┌──
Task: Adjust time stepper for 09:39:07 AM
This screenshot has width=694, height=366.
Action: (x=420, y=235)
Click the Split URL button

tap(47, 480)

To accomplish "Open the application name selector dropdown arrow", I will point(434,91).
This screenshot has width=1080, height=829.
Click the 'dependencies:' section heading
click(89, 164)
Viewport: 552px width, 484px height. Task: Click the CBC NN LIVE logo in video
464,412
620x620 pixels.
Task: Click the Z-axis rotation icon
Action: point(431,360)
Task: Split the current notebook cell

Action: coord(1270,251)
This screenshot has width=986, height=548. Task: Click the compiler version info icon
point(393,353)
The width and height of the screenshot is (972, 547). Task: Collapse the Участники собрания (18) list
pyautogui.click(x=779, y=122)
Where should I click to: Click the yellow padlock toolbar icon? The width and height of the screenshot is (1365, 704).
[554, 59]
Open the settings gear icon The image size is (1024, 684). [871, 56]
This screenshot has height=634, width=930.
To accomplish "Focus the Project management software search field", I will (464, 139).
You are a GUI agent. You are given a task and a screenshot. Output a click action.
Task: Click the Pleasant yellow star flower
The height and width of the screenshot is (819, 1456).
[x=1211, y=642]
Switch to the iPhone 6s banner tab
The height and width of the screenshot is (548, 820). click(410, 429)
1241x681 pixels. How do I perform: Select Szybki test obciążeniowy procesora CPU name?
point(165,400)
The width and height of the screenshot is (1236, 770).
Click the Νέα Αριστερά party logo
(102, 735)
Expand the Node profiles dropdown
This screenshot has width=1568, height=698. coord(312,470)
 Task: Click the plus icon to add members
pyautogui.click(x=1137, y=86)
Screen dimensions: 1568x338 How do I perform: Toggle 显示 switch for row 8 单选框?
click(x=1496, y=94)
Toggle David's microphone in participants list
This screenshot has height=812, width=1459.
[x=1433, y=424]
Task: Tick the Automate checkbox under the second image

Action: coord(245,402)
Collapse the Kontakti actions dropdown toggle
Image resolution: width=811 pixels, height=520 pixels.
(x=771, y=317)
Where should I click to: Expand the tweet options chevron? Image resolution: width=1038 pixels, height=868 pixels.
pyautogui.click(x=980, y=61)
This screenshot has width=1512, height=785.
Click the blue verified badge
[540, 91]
└──
TASK GOAL: Make a faithful copy of every record above.

WRITTEN SOLUTION:
Task: Adjust time stepper for 09:39:07 AM
This screenshot has width=694, height=366.
Action: (x=420, y=235)
Click the Split URL button

tap(47, 480)

To accomplish "Open the application name selector dropdown arrow", I will point(434,91).
This screenshot has width=1080, height=829.
Click the 'dependencies:' section heading
click(89, 164)
Viewport: 552px width, 484px height. Task: Click the CBC NN LIVE logo in video
464,412
620x620 pixels.
Task: Click the Z-axis rotation icon
Action: point(431,360)
Task: Split the current notebook cell

Action: coord(1270,251)
This screenshot has width=986, height=548. Task: Click the compiler version info icon
point(393,353)
The width and height of the screenshot is (972, 547). Task: Collapse the Участники собрания (18) list
pyautogui.click(x=779, y=122)
Where should I click to: Click the yellow padlock toolbar icon? The width and height of the screenshot is (1365, 704).
[554, 59]
Open the settings gear icon The image size is (1024, 684). [871, 56]
This screenshot has height=634, width=930.
To accomplish "Focus the Project management software search field", I will (464, 139).
You are a GUI agent. You are given a task and a screenshot. Output a click action.
Task: Click the Pleasant yellow star flower
The height and width of the screenshot is (819, 1456).
[x=1211, y=642]
Switch to the iPhone 6s banner tab
The height and width of the screenshot is (548, 820). click(410, 429)
1241x681 pixels. How do I perform: Select Szybki test obciążeniowy procesora CPU name?
point(165,400)
The width and height of the screenshot is (1236, 770).
Click the Νέα Αριστερά party logo
(102, 735)
Expand the Node profiles dropdown
This screenshot has width=1568, height=698. coord(312,470)
 Task: Click the plus icon to add members
pyautogui.click(x=1137, y=86)
Screen dimensions: 1568x338 How do I perform: Toggle 显示 switch for row 8 单选框?
click(x=1496, y=94)
Toggle David's microphone in participants list
This screenshot has height=812, width=1459.
[x=1433, y=424]
Task: Tick the Automate checkbox under the second image

Action: coord(245,402)
Collapse the Kontakti actions dropdown toggle
Image resolution: width=811 pixels, height=520 pixels.
(x=771, y=317)
Where should I click to: Expand the tweet options chevron? Image resolution: width=1038 pixels, height=868 pixels.
pyautogui.click(x=980, y=61)
This screenshot has width=1512, height=785.
Click the blue verified badge
[540, 91]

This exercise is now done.